◆ **EXERCISE BRIEF**: For the listing below, give the count of lines containing "Xanax", and no other text.

Start of THE DATA

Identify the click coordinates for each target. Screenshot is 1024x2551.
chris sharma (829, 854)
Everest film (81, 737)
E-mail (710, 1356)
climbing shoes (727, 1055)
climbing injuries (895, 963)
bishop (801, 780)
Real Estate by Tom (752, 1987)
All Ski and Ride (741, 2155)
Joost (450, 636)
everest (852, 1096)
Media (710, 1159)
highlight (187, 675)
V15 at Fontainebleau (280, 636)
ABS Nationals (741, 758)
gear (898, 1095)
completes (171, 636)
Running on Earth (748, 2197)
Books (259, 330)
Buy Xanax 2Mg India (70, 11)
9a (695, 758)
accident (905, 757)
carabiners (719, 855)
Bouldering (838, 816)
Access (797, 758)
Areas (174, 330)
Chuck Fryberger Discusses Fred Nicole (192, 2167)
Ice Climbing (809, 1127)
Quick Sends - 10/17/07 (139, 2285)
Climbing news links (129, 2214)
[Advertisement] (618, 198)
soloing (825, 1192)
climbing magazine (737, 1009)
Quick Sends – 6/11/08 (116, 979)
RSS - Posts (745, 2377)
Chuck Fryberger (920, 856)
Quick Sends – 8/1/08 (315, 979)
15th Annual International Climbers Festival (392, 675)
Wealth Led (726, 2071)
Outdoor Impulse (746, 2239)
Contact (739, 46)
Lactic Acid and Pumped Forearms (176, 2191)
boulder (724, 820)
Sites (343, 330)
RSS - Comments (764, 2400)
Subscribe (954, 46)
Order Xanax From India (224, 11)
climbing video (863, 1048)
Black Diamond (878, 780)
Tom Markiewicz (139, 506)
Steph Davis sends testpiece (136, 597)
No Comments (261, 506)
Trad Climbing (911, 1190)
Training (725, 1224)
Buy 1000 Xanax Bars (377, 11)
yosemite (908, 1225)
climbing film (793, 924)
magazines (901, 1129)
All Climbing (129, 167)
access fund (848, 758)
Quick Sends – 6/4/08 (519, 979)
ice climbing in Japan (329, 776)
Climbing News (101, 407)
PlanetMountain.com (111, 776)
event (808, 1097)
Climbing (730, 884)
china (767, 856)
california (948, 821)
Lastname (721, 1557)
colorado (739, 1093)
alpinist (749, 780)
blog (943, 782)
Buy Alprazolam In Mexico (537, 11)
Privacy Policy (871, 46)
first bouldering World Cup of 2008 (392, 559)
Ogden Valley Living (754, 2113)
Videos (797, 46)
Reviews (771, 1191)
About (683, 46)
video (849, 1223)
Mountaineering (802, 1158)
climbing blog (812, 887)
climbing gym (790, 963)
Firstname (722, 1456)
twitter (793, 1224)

End of THE DATA
Start of THE DATA

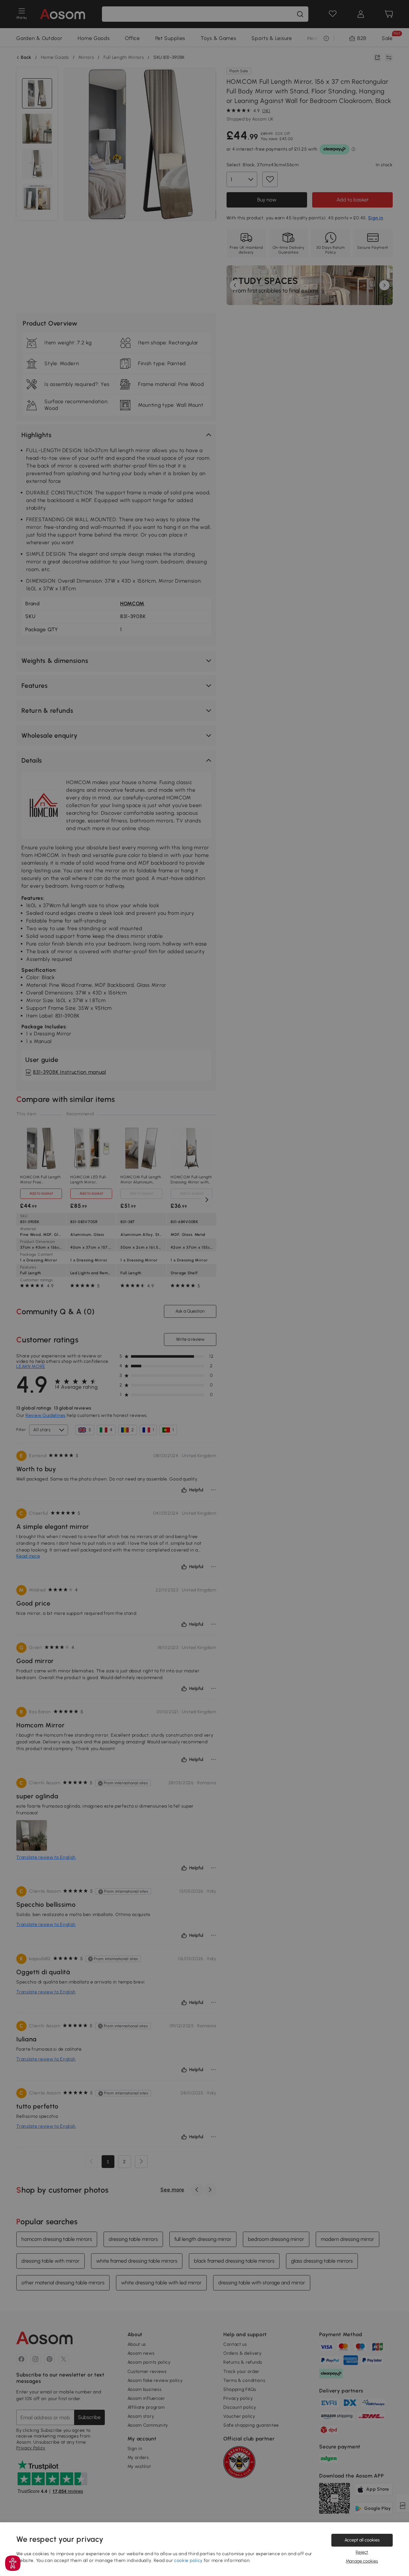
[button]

End of THE DATA
Start of THE DATA

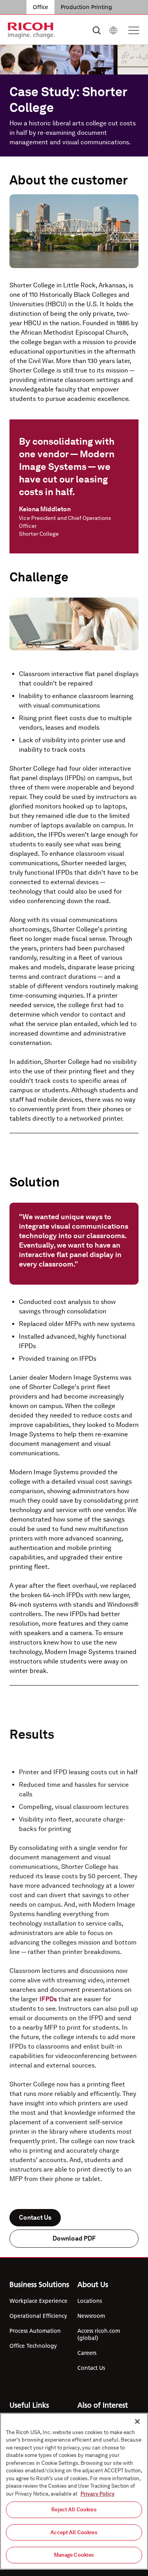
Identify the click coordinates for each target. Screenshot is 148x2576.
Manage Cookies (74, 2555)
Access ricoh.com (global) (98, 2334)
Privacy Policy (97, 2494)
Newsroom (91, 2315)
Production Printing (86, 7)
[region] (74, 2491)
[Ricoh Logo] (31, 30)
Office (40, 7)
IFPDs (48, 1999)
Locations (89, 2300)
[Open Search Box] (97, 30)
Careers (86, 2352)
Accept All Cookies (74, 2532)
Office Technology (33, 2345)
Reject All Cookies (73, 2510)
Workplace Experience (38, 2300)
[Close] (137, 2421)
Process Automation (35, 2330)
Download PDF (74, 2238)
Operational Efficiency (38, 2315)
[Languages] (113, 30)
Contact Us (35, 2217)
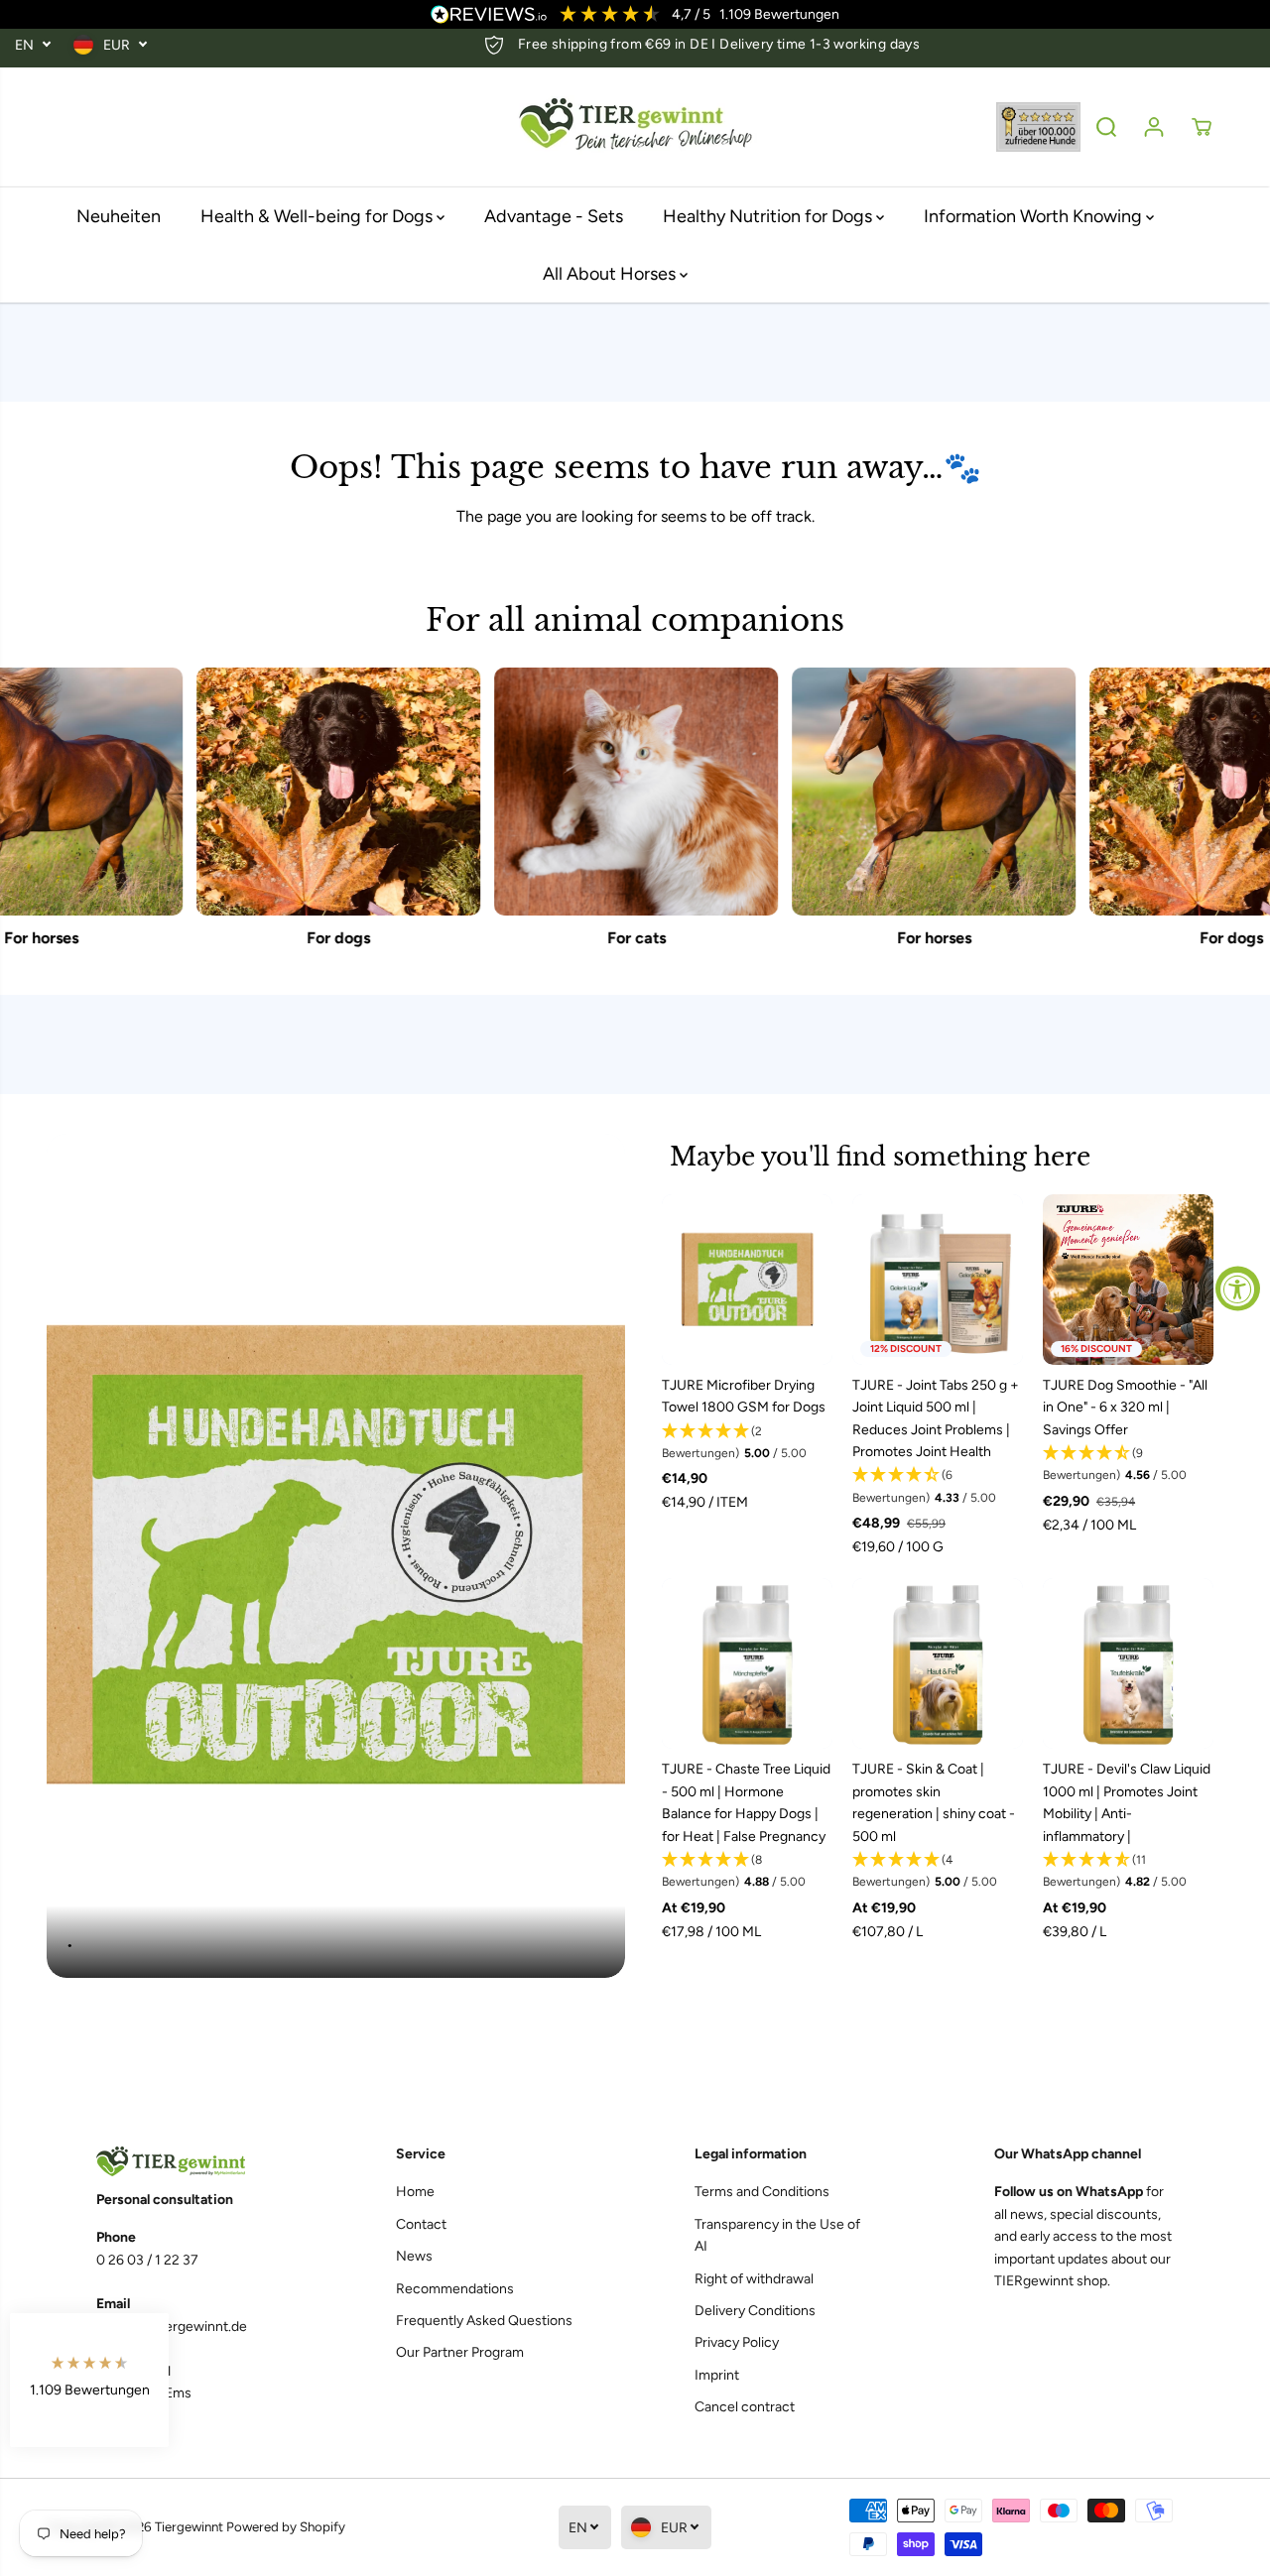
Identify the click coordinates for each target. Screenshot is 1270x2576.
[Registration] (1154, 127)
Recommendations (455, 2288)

End of THE DATA

◆ **ANSWER SECTION**: 3